---- EXCERPT

China’s exports suffered the sharpest decline in almost three years in December, piling on further economic pressure as policymakers in Beijing grapple with sluggish economic growth and a nationwide outbreak of Covid-19.
Exports declined 9.9 per cent year on year in dollar terms in December, according to official data released on Friday by China’s general administration of customs, worse than November’s 8.7 per cent fall but slightly outperforming expectations of an even greater contraction. Imports slid 7.5 per cent last month, up from a 10.6 drop the month before.
For the full year, China’s trade surplus hit a record of $878bn on the back of a pandemic-era boom that boosted its exports.
But exports have now declined year on year in each of the past three months as global demand slowed and Covid outbreaks swept through the country.
Exports to the US and EU slumped 18 and 20 per cent respectively, as rising interest rates damped appetite for Chinese goods, Goldman Sachs analysts noted, at the same time that Beijing began to dismantle its costly zero-Covid policy of lockdowns, mass testing and mandatory quarantines.

--------

* **EXERCISE DIRECTIONS**: What record did China's trade surplus reach for the full year, according to the report on China's December trade figures?

---- RAW DATA

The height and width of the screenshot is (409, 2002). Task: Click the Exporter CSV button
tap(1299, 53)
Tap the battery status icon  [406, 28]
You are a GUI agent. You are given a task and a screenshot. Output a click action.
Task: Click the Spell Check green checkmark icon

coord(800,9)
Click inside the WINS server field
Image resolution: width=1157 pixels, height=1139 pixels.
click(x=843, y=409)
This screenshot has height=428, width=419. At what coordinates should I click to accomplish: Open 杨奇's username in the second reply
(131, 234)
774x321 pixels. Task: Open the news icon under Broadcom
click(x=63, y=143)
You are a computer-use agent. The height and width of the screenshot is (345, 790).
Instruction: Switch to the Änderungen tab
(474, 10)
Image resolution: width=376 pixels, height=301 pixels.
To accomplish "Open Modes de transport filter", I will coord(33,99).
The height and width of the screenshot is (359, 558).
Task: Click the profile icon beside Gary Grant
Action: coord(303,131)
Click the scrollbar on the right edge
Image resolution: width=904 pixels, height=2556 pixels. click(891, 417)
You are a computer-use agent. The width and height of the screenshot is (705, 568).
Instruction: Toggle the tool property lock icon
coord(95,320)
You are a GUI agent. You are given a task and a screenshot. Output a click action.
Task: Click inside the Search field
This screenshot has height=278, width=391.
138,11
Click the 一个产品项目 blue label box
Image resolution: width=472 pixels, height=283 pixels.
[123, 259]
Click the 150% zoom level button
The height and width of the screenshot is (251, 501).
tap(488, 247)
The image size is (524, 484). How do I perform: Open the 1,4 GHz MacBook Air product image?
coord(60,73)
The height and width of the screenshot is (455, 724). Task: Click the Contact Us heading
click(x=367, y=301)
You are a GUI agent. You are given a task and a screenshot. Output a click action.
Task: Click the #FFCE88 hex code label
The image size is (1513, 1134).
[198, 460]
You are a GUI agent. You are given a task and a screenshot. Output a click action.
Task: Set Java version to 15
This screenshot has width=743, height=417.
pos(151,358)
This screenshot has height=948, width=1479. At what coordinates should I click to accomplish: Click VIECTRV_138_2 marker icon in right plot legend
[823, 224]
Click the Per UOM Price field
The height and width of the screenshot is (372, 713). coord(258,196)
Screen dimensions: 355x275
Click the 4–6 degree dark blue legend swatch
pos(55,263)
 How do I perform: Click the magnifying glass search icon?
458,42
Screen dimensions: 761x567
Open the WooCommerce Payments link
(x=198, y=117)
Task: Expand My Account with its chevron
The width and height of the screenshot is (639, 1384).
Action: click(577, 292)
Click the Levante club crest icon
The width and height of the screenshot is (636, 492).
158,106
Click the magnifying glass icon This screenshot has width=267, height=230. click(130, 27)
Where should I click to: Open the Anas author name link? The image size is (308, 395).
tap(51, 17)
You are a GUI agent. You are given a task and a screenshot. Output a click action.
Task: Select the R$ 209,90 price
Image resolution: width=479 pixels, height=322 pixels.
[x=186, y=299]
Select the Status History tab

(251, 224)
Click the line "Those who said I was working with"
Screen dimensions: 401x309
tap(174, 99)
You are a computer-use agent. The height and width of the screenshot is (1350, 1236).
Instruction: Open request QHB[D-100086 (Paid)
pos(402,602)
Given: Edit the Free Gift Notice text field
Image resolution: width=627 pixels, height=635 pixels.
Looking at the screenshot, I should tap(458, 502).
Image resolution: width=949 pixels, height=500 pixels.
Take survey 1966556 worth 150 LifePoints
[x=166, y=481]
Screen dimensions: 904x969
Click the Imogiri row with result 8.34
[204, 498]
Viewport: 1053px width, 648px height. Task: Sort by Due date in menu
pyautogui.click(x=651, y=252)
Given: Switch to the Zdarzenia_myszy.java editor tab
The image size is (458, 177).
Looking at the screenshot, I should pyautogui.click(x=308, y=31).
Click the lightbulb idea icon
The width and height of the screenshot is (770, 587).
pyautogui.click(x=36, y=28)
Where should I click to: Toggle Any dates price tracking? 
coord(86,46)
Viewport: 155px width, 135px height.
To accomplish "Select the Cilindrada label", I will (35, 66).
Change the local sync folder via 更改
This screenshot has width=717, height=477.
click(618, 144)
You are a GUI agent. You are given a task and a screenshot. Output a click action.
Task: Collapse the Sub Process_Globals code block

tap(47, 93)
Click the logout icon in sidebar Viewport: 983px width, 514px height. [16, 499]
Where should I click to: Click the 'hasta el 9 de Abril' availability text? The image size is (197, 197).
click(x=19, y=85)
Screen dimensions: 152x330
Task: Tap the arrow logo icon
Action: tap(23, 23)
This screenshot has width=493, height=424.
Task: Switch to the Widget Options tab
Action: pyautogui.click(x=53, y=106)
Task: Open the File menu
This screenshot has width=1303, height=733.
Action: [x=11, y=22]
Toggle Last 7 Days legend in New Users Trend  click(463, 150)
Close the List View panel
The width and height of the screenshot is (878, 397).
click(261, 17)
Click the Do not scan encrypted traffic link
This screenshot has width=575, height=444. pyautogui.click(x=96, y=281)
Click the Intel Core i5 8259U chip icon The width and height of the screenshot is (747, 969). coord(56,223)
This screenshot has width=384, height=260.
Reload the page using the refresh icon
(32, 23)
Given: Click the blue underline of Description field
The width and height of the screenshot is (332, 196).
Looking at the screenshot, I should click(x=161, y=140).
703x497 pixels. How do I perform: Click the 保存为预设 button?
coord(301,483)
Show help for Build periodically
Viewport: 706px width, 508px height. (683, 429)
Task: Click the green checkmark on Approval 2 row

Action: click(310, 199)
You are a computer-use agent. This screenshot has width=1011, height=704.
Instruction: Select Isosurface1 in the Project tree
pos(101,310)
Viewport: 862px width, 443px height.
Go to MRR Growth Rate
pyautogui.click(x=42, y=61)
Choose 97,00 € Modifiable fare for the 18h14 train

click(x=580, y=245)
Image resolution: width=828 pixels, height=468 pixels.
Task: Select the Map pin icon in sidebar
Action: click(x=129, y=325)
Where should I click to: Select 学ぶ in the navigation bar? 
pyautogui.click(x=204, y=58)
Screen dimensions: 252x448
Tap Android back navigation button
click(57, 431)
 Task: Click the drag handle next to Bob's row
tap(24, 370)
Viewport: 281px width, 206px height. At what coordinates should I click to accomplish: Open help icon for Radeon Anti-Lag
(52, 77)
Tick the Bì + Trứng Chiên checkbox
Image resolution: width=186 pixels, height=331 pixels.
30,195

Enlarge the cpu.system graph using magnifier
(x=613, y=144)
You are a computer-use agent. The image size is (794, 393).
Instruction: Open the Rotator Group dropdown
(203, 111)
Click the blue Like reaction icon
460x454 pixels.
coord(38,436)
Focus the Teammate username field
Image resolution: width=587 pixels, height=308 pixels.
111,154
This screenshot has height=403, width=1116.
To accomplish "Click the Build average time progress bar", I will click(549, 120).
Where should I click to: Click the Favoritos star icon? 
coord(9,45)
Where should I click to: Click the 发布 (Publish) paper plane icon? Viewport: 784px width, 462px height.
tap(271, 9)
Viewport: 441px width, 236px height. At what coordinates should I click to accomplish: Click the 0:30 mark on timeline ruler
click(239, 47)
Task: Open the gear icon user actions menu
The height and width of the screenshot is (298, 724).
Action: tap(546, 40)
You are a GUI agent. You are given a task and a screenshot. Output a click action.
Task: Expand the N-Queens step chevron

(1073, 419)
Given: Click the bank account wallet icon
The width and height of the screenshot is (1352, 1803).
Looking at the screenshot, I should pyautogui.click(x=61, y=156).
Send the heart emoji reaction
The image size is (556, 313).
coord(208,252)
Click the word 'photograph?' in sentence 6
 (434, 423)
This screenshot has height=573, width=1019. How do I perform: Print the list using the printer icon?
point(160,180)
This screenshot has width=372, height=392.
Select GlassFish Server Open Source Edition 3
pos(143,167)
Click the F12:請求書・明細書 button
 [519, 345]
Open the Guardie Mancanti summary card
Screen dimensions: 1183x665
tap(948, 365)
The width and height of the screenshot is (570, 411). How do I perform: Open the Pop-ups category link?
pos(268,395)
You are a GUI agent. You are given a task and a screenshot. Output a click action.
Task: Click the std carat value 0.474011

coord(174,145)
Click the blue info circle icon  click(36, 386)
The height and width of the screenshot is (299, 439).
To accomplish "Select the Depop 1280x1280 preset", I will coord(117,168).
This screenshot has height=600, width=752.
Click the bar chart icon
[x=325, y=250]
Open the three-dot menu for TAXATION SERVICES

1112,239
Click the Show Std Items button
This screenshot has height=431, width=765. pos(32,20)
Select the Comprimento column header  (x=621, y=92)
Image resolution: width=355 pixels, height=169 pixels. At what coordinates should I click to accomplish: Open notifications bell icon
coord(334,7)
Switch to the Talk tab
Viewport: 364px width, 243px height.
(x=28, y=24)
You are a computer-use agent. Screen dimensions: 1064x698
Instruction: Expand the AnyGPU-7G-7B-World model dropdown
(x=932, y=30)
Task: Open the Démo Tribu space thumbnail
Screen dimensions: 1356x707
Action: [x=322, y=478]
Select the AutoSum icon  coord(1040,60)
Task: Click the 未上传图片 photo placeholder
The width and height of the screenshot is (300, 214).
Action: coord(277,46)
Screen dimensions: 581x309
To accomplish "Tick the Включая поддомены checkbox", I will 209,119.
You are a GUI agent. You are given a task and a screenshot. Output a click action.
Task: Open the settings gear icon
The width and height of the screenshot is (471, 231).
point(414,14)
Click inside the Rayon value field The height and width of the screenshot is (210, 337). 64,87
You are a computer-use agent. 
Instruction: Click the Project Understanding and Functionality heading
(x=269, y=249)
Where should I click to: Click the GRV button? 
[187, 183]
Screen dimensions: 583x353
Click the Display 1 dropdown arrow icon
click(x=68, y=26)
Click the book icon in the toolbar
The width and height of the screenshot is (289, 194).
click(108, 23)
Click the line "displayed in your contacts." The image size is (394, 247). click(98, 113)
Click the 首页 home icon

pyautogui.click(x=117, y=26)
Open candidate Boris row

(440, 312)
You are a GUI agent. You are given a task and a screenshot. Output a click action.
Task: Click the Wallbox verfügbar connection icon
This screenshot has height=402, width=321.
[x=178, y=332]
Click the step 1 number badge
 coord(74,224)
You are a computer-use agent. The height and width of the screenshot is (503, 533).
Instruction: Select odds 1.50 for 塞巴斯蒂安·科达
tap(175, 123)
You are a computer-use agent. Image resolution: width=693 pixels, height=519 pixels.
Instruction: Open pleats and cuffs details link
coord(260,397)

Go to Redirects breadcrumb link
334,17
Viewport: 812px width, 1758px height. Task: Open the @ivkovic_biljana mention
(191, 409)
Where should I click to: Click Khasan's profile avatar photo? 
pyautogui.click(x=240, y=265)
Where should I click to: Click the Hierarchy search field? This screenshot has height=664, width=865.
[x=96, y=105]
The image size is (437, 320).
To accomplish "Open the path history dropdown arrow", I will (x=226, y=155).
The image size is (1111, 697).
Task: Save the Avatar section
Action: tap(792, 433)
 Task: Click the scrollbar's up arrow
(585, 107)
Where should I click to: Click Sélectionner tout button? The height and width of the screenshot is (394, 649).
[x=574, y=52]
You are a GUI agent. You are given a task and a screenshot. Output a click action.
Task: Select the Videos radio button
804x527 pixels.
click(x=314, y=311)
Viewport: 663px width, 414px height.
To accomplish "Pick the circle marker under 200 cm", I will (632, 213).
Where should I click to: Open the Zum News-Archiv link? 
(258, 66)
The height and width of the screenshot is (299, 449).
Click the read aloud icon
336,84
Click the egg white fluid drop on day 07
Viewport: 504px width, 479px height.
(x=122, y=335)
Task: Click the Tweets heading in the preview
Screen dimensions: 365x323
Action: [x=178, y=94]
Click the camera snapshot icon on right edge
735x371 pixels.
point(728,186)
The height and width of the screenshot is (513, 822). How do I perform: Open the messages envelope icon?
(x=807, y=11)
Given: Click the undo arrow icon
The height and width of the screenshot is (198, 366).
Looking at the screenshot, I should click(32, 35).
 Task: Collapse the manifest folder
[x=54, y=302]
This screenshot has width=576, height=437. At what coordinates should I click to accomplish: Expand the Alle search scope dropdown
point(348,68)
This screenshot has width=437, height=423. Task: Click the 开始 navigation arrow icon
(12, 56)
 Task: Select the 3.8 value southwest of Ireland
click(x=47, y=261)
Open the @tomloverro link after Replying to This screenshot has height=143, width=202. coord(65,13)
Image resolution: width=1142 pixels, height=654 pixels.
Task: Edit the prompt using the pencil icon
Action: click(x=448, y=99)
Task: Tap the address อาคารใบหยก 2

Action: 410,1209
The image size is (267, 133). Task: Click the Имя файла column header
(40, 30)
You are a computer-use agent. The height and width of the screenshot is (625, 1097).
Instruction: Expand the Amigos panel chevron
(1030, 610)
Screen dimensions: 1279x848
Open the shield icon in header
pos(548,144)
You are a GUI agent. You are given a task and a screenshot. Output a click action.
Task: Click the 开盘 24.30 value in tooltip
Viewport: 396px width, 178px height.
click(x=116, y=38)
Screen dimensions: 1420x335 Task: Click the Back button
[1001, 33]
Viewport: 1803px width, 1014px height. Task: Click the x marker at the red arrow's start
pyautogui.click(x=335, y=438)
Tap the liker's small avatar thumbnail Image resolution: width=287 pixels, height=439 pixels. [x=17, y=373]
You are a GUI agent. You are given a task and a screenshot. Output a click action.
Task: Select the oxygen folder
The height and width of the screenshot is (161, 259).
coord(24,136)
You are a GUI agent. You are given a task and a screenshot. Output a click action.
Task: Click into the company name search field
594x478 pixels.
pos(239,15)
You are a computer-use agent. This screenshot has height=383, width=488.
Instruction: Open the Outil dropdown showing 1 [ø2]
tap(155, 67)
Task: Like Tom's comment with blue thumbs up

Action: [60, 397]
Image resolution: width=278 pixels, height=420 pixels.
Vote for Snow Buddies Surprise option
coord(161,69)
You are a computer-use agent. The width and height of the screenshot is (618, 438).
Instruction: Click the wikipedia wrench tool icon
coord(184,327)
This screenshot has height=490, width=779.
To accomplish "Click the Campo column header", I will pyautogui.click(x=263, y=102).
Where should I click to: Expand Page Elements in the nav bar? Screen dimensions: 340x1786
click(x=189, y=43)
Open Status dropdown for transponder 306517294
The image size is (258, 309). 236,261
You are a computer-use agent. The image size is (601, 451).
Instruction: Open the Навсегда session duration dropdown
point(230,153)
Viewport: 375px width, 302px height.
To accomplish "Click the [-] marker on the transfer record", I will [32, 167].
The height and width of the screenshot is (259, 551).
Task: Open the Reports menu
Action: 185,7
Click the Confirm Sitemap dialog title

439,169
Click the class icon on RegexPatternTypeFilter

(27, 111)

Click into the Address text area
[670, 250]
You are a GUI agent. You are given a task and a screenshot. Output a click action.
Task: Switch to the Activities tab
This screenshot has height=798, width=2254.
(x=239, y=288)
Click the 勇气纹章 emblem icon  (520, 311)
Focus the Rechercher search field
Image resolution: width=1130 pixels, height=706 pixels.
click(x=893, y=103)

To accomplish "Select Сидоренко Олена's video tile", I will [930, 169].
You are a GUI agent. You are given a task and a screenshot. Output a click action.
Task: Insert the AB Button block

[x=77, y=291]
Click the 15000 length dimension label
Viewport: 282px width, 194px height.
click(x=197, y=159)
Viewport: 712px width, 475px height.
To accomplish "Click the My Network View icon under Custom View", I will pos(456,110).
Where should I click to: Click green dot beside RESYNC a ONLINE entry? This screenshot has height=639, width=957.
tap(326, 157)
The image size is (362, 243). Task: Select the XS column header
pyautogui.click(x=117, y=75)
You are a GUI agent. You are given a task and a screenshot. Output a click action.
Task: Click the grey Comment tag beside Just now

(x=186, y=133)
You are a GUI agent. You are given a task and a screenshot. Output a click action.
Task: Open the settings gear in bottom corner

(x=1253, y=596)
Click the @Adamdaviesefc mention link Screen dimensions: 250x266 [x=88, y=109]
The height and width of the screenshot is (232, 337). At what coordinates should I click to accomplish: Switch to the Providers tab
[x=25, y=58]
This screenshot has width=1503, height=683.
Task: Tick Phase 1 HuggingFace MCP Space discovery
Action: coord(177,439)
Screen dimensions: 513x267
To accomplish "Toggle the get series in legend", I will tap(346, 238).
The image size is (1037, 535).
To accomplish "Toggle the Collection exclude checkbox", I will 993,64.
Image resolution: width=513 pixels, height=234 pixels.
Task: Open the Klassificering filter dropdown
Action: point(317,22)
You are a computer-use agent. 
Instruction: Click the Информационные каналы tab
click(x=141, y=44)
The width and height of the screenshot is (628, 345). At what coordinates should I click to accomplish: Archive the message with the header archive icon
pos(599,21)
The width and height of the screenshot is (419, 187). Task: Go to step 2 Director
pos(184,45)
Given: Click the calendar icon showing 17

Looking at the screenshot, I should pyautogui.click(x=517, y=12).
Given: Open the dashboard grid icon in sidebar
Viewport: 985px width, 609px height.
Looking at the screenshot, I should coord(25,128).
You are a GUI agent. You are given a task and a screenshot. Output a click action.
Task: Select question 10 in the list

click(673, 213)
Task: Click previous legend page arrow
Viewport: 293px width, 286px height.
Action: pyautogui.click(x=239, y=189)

--------

* **WORKED SOLUTION**: $878bn